■ Supplied material ■
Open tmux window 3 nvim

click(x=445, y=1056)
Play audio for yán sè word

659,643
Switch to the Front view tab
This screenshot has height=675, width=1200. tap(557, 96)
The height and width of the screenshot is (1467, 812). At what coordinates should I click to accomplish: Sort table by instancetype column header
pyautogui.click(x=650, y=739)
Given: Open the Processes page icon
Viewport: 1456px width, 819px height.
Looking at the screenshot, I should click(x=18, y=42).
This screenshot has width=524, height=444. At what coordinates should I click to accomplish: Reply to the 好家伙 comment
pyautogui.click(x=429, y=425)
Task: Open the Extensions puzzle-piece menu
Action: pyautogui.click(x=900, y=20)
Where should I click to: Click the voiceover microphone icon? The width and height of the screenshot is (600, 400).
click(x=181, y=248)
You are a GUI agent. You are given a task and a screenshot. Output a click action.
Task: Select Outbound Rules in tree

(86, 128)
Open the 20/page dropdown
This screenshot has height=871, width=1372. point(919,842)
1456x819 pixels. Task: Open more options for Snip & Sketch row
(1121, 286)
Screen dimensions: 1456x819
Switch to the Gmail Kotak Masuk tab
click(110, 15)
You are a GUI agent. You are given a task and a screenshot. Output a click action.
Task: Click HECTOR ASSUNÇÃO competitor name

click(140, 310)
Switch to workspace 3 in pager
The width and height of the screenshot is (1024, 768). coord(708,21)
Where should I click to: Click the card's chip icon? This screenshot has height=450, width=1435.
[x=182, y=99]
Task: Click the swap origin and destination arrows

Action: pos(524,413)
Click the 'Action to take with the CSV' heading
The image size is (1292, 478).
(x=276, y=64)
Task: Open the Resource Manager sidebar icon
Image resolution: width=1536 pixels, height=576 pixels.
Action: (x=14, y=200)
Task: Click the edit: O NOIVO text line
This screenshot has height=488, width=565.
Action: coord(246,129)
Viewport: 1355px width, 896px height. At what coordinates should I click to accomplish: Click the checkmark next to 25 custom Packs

■ Exercise objective ■
Rewrite the listing above with "Switch to" swapped for "Go to" at each occurrence, leaving every other line and character unchanged.

■ Final result ■
Open tmux window 3 nvim

click(x=445, y=1056)
Play audio for yán sè word

659,643
Go to the Front view tab
This screenshot has height=675, width=1200. tap(557, 96)
The height and width of the screenshot is (1467, 812). At what coordinates should I click to accomplish: Sort table by instancetype column header
pyautogui.click(x=650, y=739)
Given: Open the Processes page icon
Viewport: 1456px width, 819px height.
Looking at the screenshot, I should click(x=18, y=42).
This screenshot has width=524, height=444. At what coordinates should I click to accomplish: Reply to the 好家伙 comment
pyautogui.click(x=429, y=425)
Task: Open the Extensions puzzle-piece menu
Action: pyautogui.click(x=900, y=20)
Where should I click to: Click the voiceover microphone icon? The width and height of the screenshot is (600, 400).
click(x=181, y=248)
You are a GUI agent. You are given a task and a screenshot. Output a click action.
Task: Select Outbound Rules in tree

(86, 128)
Open the 20/page dropdown
This screenshot has height=871, width=1372. point(919,842)
1456x819 pixels. Task: Open more options for Snip & Sketch row
(1121, 286)
Screen dimensions: 1456x819
Go to the Gmail Kotak Masuk tab
click(110, 15)
You are a GUI agent. You are given a task and a screenshot. Output a click action.
Task: Click HECTOR ASSUNÇÃO competitor name

click(140, 310)
Go to workspace 3 in pager
The width and height of the screenshot is (1024, 768). coord(708,21)
Where should I click to: Click the card's chip icon? This screenshot has height=450, width=1435.
[x=182, y=99]
Task: Click the swap origin and destination arrows

Action: pos(524,413)
Click the 'Action to take with the CSV' heading
The image size is (1292, 478).
(x=276, y=64)
Task: Open the Resource Manager sidebar icon
Image resolution: width=1536 pixels, height=576 pixels.
Action: (x=14, y=200)
Task: Click the edit: O NOIVO text line
This screenshot has height=488, width=565.
Action: coord(246,129)
Viewport: 1355px width, 896px height. At what coordinates should I click to accomplish: Click the checkmark next to 25 custom Packs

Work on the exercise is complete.